A summary of weld commands

weld init <weld-xml-file>

This command takes a <weld-xml-file> that you have written and creates a git repository for it.

The XML file is written to .weld/welded.xml.

An initial .gitignore file is created, which tells git to ignore various weld working files, including .weld/bases.

weld pull <base-name>

The special “name” _all means “pull all bases”.

weld finish

Finish a weld pull or push that had problems (indicating that the problems were fixed).

weld abort

Abort a weld pull or push that had problems (thus discarding it)

weld query bases

List the bases, and their seams

weld query base <base-name>

Report on the current state of the named base.

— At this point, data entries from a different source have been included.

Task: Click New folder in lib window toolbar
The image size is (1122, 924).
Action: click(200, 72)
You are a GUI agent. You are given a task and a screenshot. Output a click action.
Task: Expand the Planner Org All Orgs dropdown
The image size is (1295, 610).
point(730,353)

weld query seam-changes <base-name>

Report on the seam changes for the named base.

weld status

If we are part way through a weld pull or weld push say so.

Otherwise, report on whether we should do a git pull or git push of our weld. This is intended to be useful before doing a weld pull or weld push of our bases.

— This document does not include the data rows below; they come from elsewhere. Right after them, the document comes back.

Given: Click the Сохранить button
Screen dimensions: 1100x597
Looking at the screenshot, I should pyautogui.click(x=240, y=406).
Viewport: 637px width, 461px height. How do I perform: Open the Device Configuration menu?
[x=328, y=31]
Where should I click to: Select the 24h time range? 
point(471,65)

Commit messages that weld inserts

Weld will occasionally leave commits containing messages to itself. It is important that you do not start any other commit messages with X-Weld-State

The messages it leaves are:

X-Weld-State: Init

Indicates that the weld started here (with nothing merged)

X-Weld-State: PortedCommit <base-name>/<commit-id> [<seams>]

Indicates that it ...

X-Weld-State: Seam-Added <base-name>/<commit-id> [<seams>]

Indicates that it ...

X-Weld-State: Seam-Deleted <base-name>/<commit-id> [<seams>]

Indicates that it ...

X-Weld-State: Seam-Changed <base-name>/<commit-id> [<seams>]

Indicates that it ...

X-Weld-State: Merged <base-name>/<commit-id> [<seams>]

Indicates that it merged <base-name> <commit-id> with the following seams.

X-Weld-State: Pushed <base-name>/<commit-id> [<seams>]

Indicates that it ...

Note that the X-Weld-State: Seam- messages only occur in the branches on which base merging is done.

In the base repositories, it can also leave a commit message of the form:

X-Weld-State: Pushed <base-name> from weld <weld-name>

This commit will then contain a sequence of lines, each of which is (currently) the “short” SHA1 id for a squashed component commit, followed by its one line summary - so for instance:

X-Weld-State: Pushed igniting_duck from weld fromble

e8addb1 Add trailing comments across the bases and to the weld
7eaa68a One-duck: Also build one-duck, same as one
f589384 One-duck: Add a comment to the end of the Makefile

The format of this message may change in the future.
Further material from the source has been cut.